[Stored data entries]
- - - - - - -
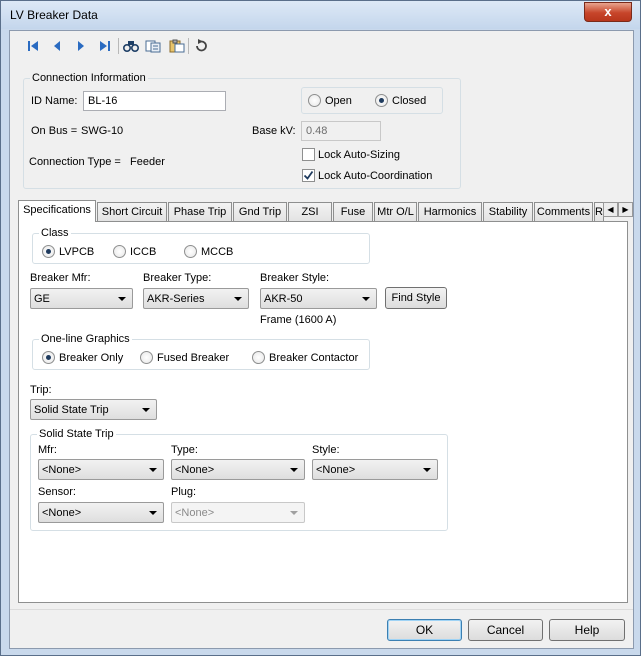  I want to click on tab-specifications: Specifications, so click(57, 211).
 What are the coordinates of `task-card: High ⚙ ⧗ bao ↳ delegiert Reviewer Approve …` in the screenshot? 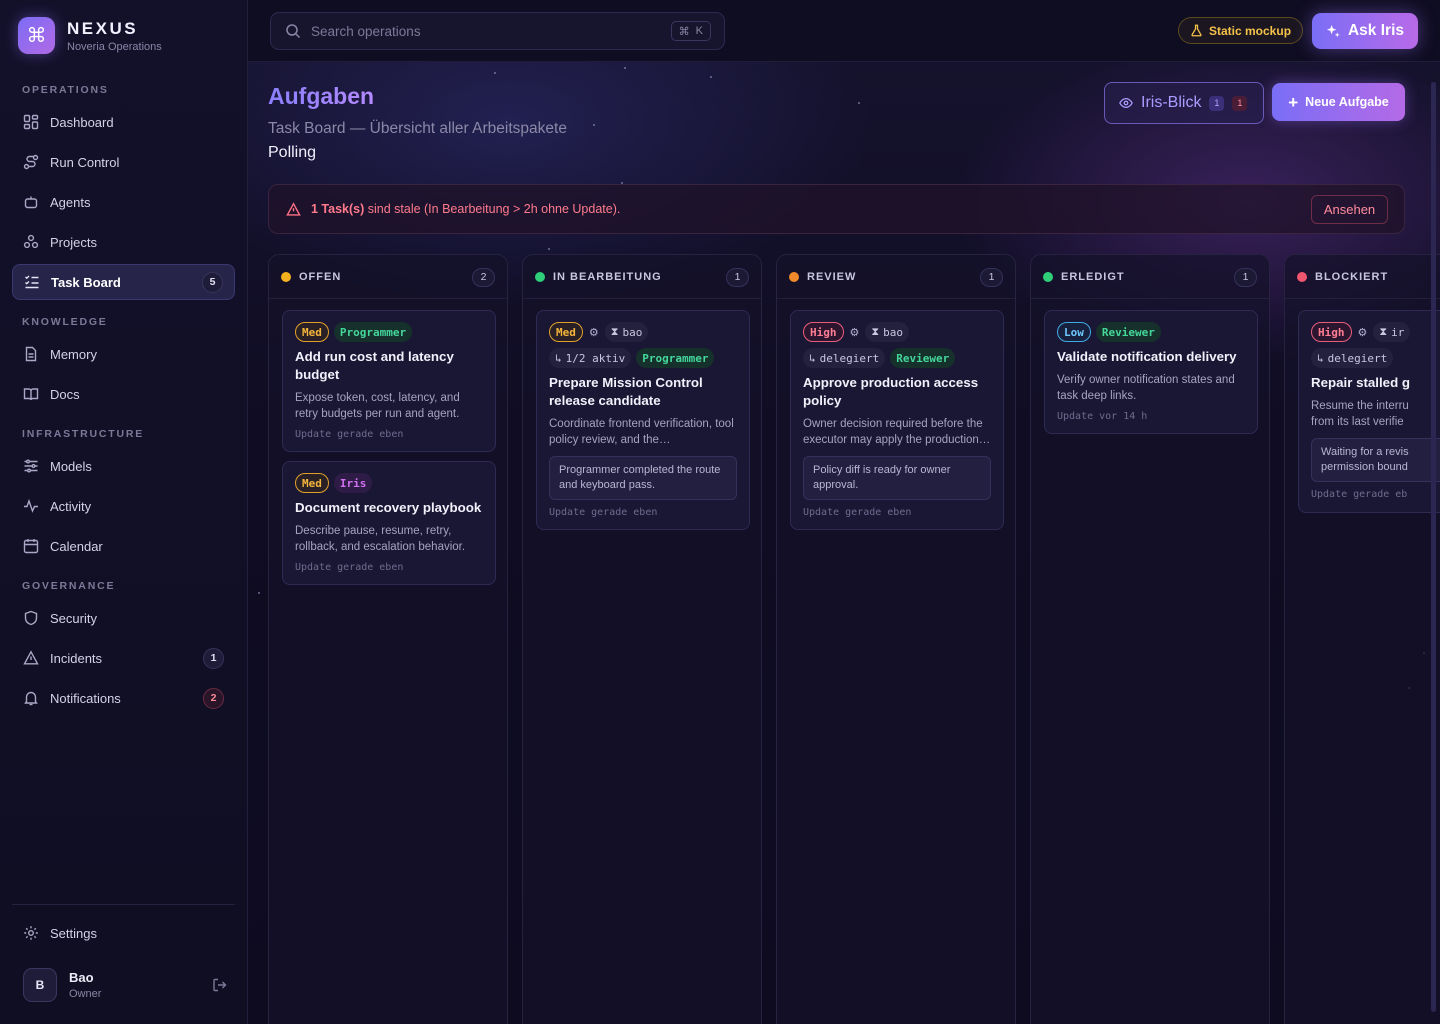 It's located at (897, 420).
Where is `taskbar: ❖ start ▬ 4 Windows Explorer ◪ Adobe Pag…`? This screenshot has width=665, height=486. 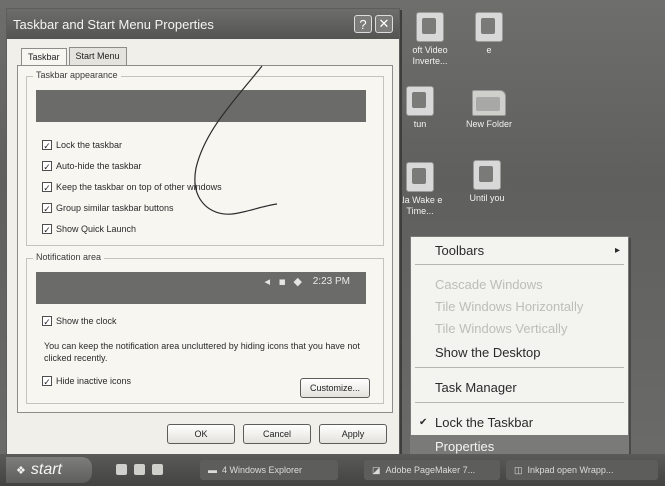 taskbar: ❖ start ▬ 4 Windows Explorer ◪ Adobe Pag… is located at coordinates (332, 470).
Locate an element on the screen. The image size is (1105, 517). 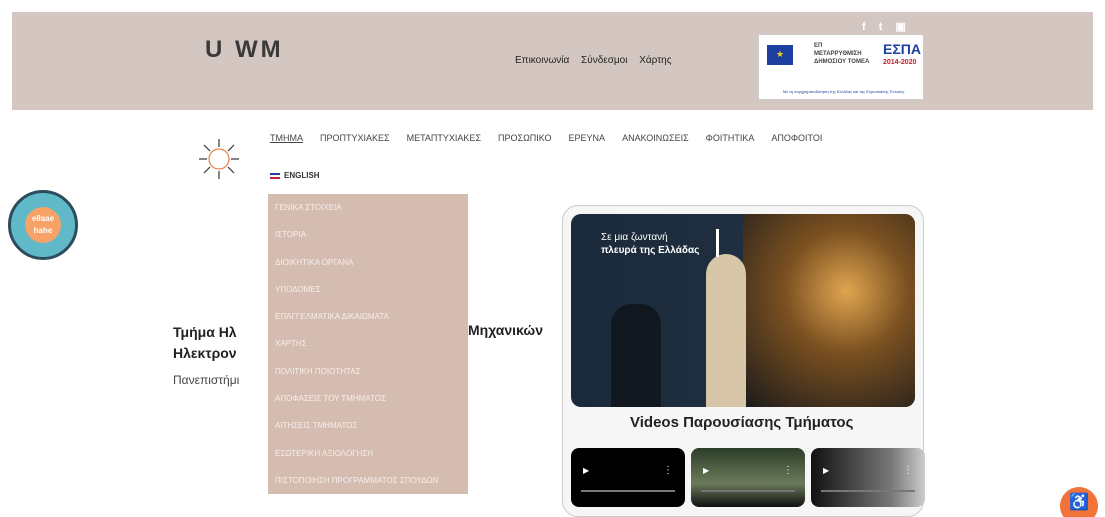
nav-item-undergraduate: ΠΡΟΠΤΥΧΙΑΚΕΣ is located at coordinates (355, 138).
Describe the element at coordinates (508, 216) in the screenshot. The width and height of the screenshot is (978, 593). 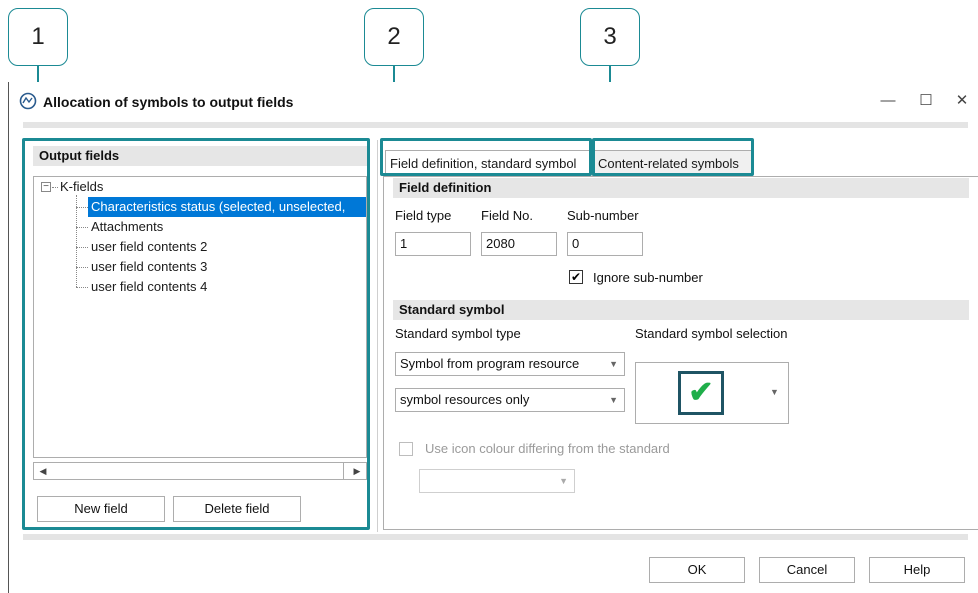
I see `field-no-label: Field No.` at that location.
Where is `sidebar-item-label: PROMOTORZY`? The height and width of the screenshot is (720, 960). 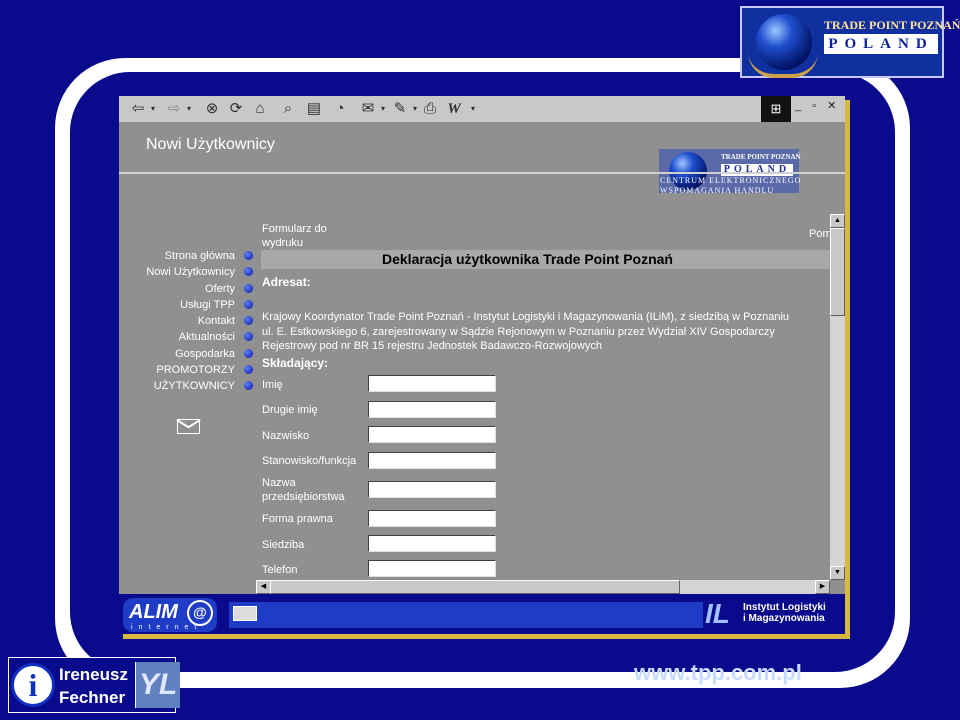 sidebar-item-label: PROMOTORZY is located at coordinates (196, 370).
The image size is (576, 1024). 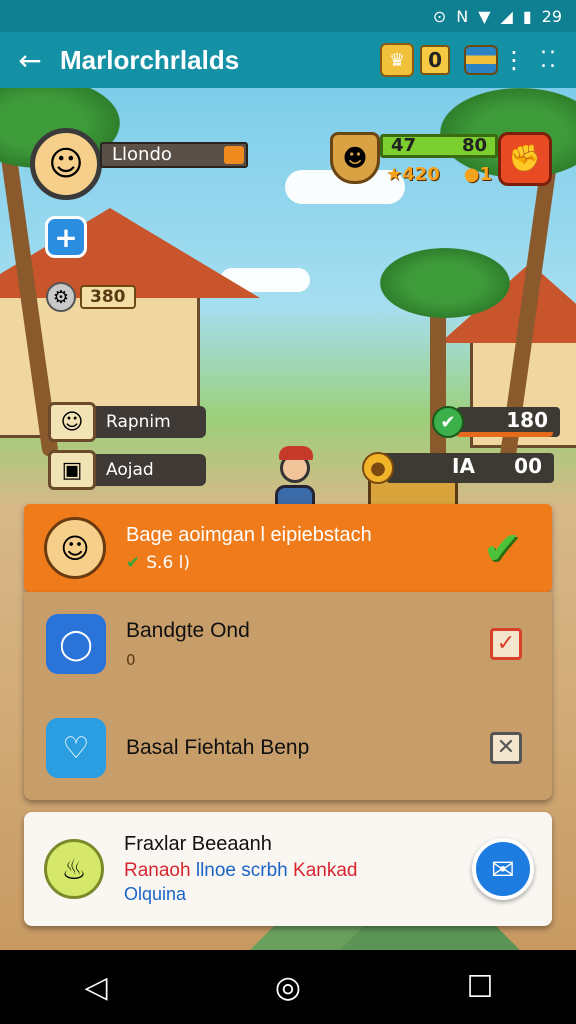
- - - - - - -
» Your assignment:
Transcribe the lines of the entries starting at the line containing "Locate an element" and ending at the line containing "nav-item-undergraduate: ΠΡΟΠΤΥΧΙΑΚΕΣ is", keeping every character identical but leaving out the pictures.

» Answer to this exercise:
Locate an element on the screen. The image size is (1105, 517). 
nav-item-undergraduate: ΠΡΟΠΤΥΧΙΑΚΕΣ is located at coordinates (355, 138).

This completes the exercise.